Whiteness - As with the term ‘race,' it is important to clarify the differences between "white" (a category of ‘race' with no biological/scientific foundation) and "whiteness" (a social construction with tangible effects). Racism is based on the concept of whiteness--a powerful fiction enforced by power and violence. Whiteness is a constantly shifting boundary separating those who are entitled to have certain privileges from those whose exploitation and vulnerability to violence is justified by their not being white (Kivel, 1996, p. 19). ‘Whiteness,' like ‘colour' and ‘Blackness,' are essentially social constructs applied to human beings rather than veritable truths that have universal validity. The power of Whiteness, however, is manifested by the ways in which racialized Whiteness becomes transformed into social, political, economic, and cultural behaviour. White culture, norms, and values in all these areas become normative natural. They become the standard against which all other cultures, groups, and individuals are measured and usually found to be inferior (Henry & Tator, 2006, pp. 46-67). 

White Fragility - a state in which even a minimum amount of racial stress becomes intolerable, triggering a range of defensive moves. These moves include the outward display of emotions such as anger, fear, and guilt, and behaviors such as argumentation, silence, and leaving the stress-inducing situation. These behaviors, in turn, function to reinstate white racial equilibrium. Source: DiAngelo, R. (2011). White Fragility. International Journal of Critical Pedagogy, 3(3).

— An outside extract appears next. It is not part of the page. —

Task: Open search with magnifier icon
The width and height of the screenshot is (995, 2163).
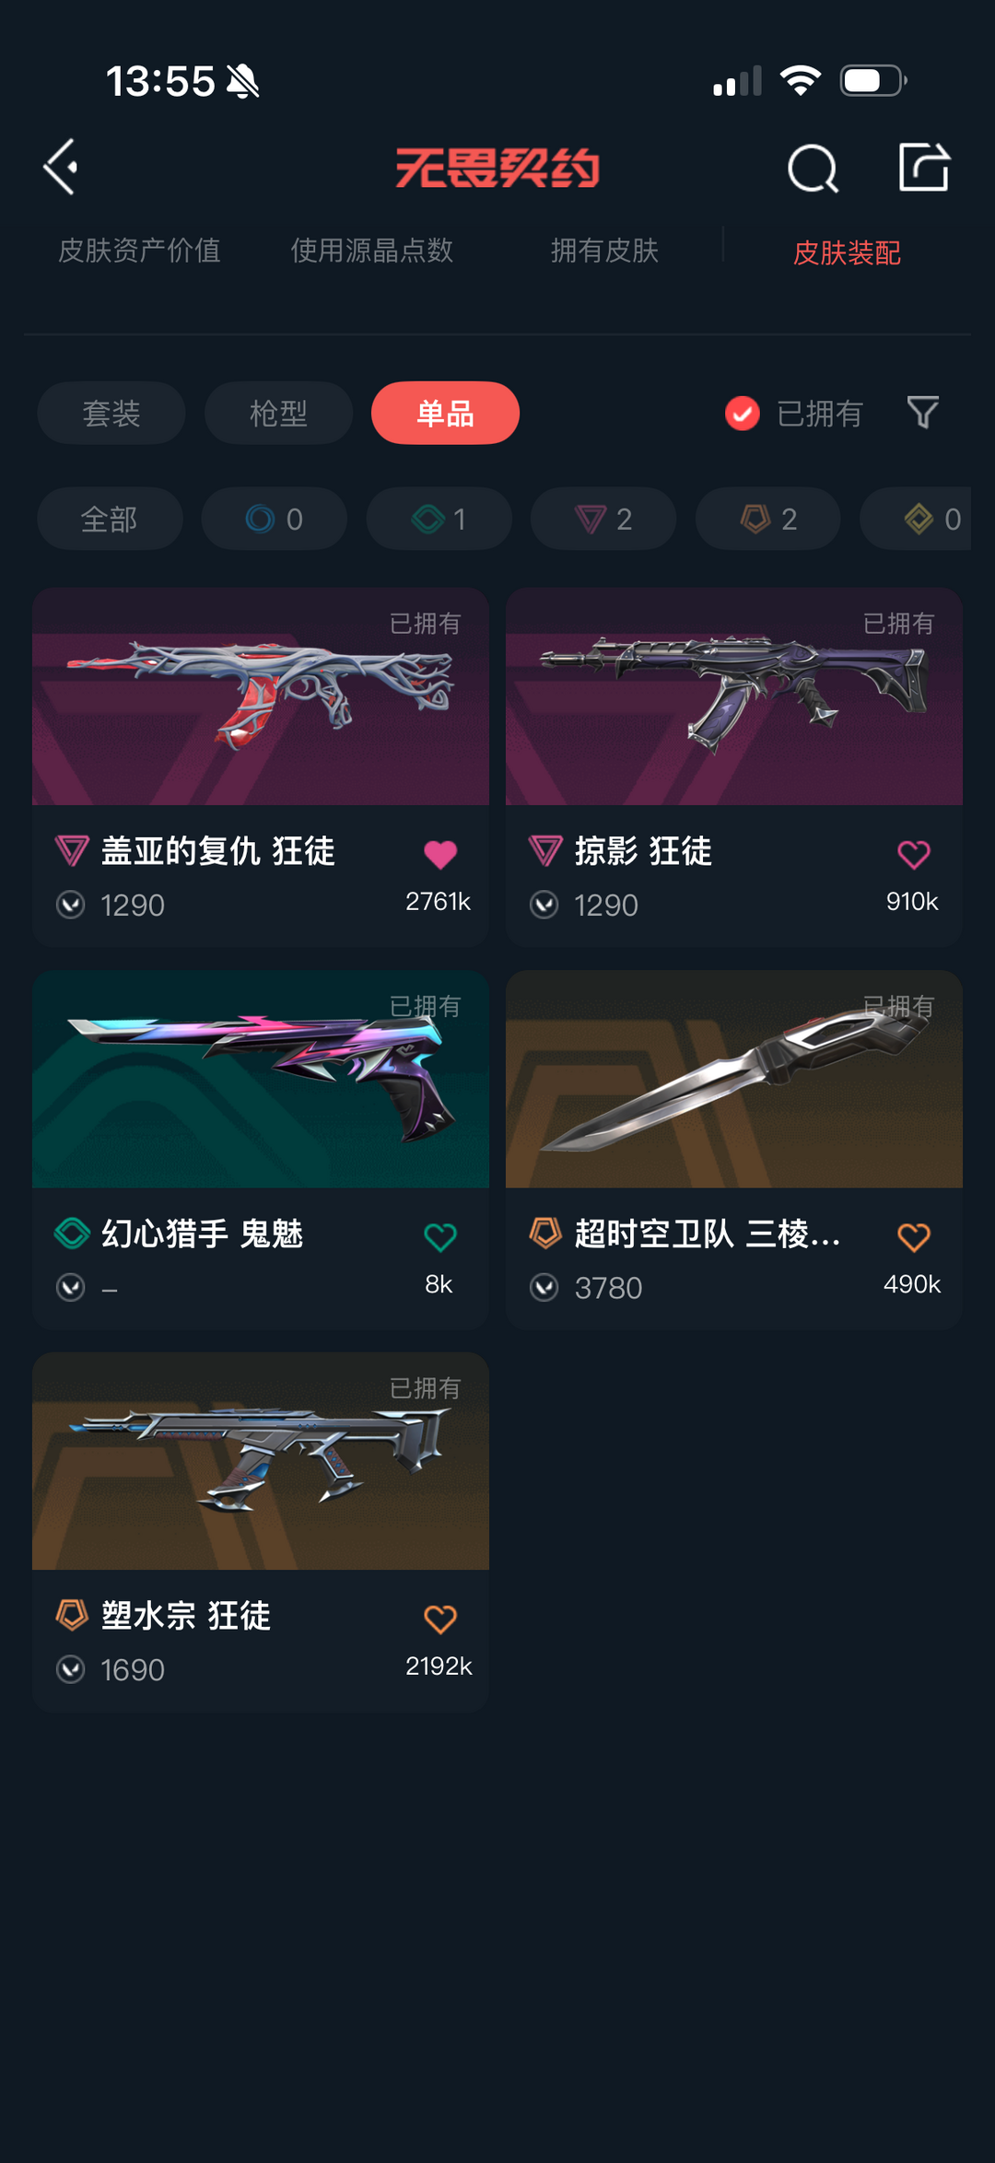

Whitewashing - The tendency of media to be dominated by white characters, played by white actors, navigating their way through a story that will likely resonate most deeply with white audiences, based on their experiences and worldviews. This happens in a few ways. First, it is when films based on historical events, have white actors play the role of non-white characters. This also occurs in adaptations of written works of fiction when a fictional character from a novel is originally drawn or described as a person of color, yet in the live action adaptation, the character becomes inexplicably white. A third way is when the constellation of events that comprise a historical moment are reconfigured, forcing the audience to experience the story from a white perspective, as such, this type of whitewashing is a principal agent in shifting the public memory of real events. A fourth way is even when the majority of characters in a film are played by black and brown actors but white actors secure all the major roles of a film, or they play the most well-rounded, complex characters of a film.Source:

World View/Cultural Lens – The perspective through which individuals view the world; comprised of their history, experiences, culture, family history, and other influences.